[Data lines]

[START]

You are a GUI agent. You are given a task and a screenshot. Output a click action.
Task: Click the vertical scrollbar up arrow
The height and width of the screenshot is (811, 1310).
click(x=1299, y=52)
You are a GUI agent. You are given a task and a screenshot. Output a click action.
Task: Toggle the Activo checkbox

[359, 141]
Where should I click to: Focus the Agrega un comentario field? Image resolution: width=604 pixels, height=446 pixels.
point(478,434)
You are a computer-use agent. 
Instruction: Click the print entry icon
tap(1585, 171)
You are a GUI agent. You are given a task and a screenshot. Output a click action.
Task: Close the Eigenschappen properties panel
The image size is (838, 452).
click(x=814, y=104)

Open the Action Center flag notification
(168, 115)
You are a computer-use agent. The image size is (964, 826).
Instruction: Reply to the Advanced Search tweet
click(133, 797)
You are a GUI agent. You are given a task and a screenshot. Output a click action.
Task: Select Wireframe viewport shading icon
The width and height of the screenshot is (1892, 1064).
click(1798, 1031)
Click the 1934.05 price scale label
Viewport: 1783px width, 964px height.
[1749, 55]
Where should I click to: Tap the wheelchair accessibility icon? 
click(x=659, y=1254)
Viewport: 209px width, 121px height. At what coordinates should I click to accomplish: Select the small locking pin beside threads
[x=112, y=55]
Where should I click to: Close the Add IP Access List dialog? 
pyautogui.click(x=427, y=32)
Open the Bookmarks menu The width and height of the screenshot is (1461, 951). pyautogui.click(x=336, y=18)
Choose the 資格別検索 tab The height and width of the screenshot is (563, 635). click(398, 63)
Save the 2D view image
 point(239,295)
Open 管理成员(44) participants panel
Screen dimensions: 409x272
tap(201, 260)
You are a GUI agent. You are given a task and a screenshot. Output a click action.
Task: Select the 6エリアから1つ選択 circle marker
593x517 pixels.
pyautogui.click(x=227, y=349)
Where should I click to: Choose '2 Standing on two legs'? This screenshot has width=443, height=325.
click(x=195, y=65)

[END]

- Direction -
Write out the items above verbatim, beginning with the first line of the items and ending with the line that contains "tap(201, 260)", both included.

- Answer in full -
You are a GUI agent. You are given a task and a screenshot. Output a click action.
Task: Click the vertical scrollbar up arrow
The height and width of the screenshot is (811, 1310).
click(x=1299, y=52)
You are a GUI agent. You are given a task and a screenshot. Output a click action.
Task: Toggle the Activo checkbox

[359, 141]
Where should I click to: Focus the Agrega un comentario field? Image resolution: width=604 pixels, height=446 pixels.
point(478,434)
You are a computer-use agent. 
Instruction: Click the print entry icon
tap(1585, 171)
You are a GUI agent. You are given a task and a screenshot. Output a click action.
Task: Close the Eigenschappen properties panel
The image size is (838, 452).
click(x=814, y=104)

Open the Action Center flag notification
(168, 115)
You are a computer-use agent. The image size is (964, 826).
Instruction: Reply to the Advanced Search tweet
click(133, 797)
You are a GUI agent. You are given a task and a screenshot. Output a click action.
Task: Select Wireframe viewport shading icon
The width and height of the screenshot is (1892, 1064).
click(1798, 1031)
Click the 1934.05 price scale label
Viewport: 1783px width, 964px height.
[1749, 55]
Where should I click to: Tap the wheelchair accessibility icon? 
click(x=659, y=1254)
Viewport: 209px width, 121px height. At what coordinates should I click to accomplish: Select the small locking pin beside threads
[x=112, y=55]
Where should I click to: Close the Add IP Access List dialog? 
pyautogui.click(x=427, y=32)
Open the Bookmarks menu The width and height of the screenshot is (1461, 951). pyautogui.click(x=336, y=18)
Choose the 資格別検索 tab The height and width of the screenshot is (563, 635). click(398, 63)
Save the 2D view image
 point(239,295)
Open 管理成员(44) participants panel
Screen dimensions: 409x272
tap(201, 260)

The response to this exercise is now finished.